The monsters and foes that you’ll fight against are cool-looking, fresh and intriguing, while the country villages you have to protect are comfortingly familiar. The characters’ growth and relationships are seamlessly weaved into the (very satisfying) tactical combat, with mechanics allowing close friends to defend each other, or rivals to try to outdo each other. Characters who die in combat (and they will!) can choose to take an enemy down with them as they die, grant a buff to the remaining party as their final act, or fall back and survive, nonetheless permanently changed by the severity of their wound.
As the campaign goes on, your characters age and eventually retire, passing on their knowledge to a newer party member. You can bring back old characters as legacy recruits or create new ones from scratch, giving future parties different feels. The variations in character builds can often mean that even repeating the same campaign can feel completely different with a new party.
The result is richly fulfilling gameplay that makes me curious to go back again and again. As I play more Wildermyth and see events repeated, rather than feeling like I’m going back over ground I’ve already covered, I feel like a regular returning to my favorite restaurant and ordering at random, content in the knowledge that I like everything on the menu.
Mobile Game of the Year: Rhythm Hive
I wrote about Rhythm Hive earlier in the year. As the game continues to grow and expand, I become more convinced that it’s the best officially licensed pop group mobile game out there. Even with the introductions of leaderboards, pop-up challenges, and daily/weekly/monthly quests, Rhythm Hive is able to maintain the chill fun it had at launch solely by having full songs available to play from the moment you finish the tutorial.
As Fanbyte’s resident ARMY, I can also attest that Rhythm Hive speaks to the true heart of a BTS fan. Songs I desperately wanted them to add (“Pied Piper” and “Airplane Pt. 2”) have been added, while songs I was desperate to stop hearing (“Permission to Dance.” It’s just that one. I can’t stand that song) are mercifully excluded from the app.

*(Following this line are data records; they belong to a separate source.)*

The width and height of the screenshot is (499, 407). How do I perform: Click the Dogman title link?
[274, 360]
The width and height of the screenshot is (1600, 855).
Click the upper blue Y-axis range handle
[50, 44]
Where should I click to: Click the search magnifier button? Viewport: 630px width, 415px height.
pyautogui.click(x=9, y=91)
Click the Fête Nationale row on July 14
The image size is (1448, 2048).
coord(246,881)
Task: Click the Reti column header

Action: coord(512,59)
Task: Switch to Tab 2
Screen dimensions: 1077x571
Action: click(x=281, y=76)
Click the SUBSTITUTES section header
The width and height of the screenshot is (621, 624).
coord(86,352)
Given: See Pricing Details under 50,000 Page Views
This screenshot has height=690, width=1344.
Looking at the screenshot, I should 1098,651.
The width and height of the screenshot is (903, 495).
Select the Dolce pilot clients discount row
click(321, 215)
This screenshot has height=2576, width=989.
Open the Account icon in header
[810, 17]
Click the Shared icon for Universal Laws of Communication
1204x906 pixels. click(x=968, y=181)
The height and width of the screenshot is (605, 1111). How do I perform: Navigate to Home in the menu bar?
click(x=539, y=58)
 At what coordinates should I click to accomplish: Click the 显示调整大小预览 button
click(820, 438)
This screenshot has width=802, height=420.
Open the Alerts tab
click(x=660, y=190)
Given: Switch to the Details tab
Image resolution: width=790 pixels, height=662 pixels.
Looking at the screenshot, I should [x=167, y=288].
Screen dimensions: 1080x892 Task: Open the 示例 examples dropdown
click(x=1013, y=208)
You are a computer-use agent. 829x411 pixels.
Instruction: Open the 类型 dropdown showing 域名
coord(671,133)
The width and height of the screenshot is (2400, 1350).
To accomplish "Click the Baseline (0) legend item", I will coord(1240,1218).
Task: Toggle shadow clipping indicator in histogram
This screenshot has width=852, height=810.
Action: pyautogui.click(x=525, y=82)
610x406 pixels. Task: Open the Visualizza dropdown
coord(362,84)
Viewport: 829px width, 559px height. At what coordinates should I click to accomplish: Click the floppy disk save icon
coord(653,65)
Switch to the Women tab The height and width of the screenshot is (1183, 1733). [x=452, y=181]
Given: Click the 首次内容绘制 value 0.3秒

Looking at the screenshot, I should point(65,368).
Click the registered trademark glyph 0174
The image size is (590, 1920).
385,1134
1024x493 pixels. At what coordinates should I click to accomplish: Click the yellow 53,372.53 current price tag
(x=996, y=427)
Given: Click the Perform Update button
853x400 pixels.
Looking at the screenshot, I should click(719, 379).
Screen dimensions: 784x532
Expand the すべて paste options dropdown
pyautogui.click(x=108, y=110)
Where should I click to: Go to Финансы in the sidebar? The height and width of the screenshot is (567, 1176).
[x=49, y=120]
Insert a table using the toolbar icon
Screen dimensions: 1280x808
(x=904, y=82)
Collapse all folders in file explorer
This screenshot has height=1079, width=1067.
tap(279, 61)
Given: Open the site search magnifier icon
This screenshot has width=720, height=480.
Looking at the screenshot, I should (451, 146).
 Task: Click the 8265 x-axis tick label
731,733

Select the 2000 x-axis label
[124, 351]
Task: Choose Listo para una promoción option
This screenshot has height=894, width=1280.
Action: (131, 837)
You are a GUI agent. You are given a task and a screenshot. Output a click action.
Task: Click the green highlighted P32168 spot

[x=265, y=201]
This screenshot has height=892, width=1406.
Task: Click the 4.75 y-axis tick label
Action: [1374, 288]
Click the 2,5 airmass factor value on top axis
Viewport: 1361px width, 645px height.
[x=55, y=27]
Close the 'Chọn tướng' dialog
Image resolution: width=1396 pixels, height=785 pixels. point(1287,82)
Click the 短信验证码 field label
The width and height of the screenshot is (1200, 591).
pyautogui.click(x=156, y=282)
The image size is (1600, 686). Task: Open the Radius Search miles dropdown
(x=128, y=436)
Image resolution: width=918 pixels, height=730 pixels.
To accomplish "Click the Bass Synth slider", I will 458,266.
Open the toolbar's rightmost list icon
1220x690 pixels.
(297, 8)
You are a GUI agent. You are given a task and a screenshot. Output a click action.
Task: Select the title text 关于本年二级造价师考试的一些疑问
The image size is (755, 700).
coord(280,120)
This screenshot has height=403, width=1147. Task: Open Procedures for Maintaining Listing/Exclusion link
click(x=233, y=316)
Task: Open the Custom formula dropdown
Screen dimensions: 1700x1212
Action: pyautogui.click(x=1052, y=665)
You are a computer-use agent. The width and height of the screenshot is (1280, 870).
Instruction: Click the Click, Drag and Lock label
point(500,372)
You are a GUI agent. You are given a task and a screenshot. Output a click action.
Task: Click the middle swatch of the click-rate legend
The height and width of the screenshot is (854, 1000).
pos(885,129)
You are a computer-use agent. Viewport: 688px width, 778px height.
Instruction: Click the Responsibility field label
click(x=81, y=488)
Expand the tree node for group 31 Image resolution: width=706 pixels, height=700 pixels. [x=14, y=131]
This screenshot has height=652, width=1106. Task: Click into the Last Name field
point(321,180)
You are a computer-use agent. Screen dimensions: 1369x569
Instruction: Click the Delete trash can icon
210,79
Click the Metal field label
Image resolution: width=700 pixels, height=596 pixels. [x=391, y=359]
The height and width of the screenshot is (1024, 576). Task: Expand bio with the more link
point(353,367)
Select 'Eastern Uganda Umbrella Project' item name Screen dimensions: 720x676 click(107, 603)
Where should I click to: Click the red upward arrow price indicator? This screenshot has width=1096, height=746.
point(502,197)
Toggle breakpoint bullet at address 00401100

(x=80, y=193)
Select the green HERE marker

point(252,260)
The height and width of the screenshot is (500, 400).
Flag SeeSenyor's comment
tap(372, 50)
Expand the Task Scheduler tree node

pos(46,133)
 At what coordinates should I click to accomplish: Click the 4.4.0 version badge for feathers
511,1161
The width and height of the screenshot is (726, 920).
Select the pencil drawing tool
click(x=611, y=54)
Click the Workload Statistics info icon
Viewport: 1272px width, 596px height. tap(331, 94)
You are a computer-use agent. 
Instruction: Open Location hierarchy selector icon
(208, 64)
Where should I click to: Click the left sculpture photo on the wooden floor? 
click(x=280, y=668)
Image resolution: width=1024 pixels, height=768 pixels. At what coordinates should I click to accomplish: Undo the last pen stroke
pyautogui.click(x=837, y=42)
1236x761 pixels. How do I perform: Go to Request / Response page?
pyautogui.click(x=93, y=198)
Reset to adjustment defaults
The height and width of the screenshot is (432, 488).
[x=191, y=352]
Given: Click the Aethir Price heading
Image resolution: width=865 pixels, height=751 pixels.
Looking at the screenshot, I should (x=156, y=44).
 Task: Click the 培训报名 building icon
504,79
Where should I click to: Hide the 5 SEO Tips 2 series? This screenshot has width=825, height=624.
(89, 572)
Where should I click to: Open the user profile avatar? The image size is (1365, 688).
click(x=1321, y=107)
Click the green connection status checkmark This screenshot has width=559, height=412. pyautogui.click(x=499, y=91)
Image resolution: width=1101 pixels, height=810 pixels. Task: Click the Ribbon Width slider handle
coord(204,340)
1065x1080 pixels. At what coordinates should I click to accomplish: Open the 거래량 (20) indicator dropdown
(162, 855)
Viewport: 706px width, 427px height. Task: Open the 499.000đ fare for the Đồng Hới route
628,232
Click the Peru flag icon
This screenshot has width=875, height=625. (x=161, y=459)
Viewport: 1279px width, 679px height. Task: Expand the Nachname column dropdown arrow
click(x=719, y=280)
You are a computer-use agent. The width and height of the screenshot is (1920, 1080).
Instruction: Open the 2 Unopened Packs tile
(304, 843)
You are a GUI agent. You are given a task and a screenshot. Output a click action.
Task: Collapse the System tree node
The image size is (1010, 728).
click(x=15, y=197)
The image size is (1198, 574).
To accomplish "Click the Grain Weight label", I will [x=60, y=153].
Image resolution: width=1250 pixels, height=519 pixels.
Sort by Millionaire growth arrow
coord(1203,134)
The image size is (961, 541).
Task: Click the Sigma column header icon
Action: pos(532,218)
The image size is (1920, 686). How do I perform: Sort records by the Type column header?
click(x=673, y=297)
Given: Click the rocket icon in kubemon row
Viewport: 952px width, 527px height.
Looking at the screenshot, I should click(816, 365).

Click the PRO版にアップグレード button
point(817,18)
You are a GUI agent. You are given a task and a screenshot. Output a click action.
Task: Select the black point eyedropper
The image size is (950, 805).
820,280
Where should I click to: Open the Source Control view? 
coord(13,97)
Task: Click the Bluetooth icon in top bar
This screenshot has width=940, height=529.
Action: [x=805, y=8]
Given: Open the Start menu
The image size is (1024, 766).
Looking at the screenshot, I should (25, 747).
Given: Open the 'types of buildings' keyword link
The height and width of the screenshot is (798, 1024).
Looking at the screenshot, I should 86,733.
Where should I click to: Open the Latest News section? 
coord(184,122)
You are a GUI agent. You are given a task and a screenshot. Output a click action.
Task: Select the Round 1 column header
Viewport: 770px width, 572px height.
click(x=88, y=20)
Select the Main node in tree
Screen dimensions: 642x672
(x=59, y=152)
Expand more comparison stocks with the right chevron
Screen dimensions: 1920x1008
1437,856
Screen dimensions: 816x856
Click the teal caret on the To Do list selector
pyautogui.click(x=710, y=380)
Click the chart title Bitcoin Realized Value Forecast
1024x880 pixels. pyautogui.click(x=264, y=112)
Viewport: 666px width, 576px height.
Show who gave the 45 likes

Since June, I have finally gotten my perfect hits on “Paradise,” but “Dope” on SuperHard 5x continues to elude me.
I appreciate the challenge. I’m not mad. I swear. Don’t believe me? Okay, give me a second. I’ll show you what it’s like when I get mad.
Big Release Game That I Mostly Loved But Couldn’t Beat of the Year: Shin Megami Tensei V
When it comes to atmosphere, Shin Megami Tensei V is unmatched in 2021. Mostly taking place in a wasteland of what was once Tokyo, Shin Megami Tensei V has an appropriately urban density of items, enemies, NPCs and sidequests. Vending machines are full of human junk that you can sell. Adorable little guys scattered around the map called Miman will tell you bits and pieces about human life in Tokyo— they’re charming and cute while also maintaining real poignance. (It’s unclear if they were once humans themselves or if they’ve absorbed human memories of the city.) The soundtrack is exceptionally good, with killer boss battle themes, moody ambient loops, and melancholy darkwave bangers that would make Clan of Xymox nod their heads in approval.
My colleague Steven Strom called Shin Megami Tensei V unforgiving, which may be true if you play on hard. I played on normal, saved frequently, and was conscientious with my skill building and demon fusion. The difficulty was enough of a challenge to keep me engaged yet easy enough for me to still have fun progressing through it. The boss fights were fun, the world was interesting to navigate, and the demon fusion system is a proven recipe for good brain chemicals.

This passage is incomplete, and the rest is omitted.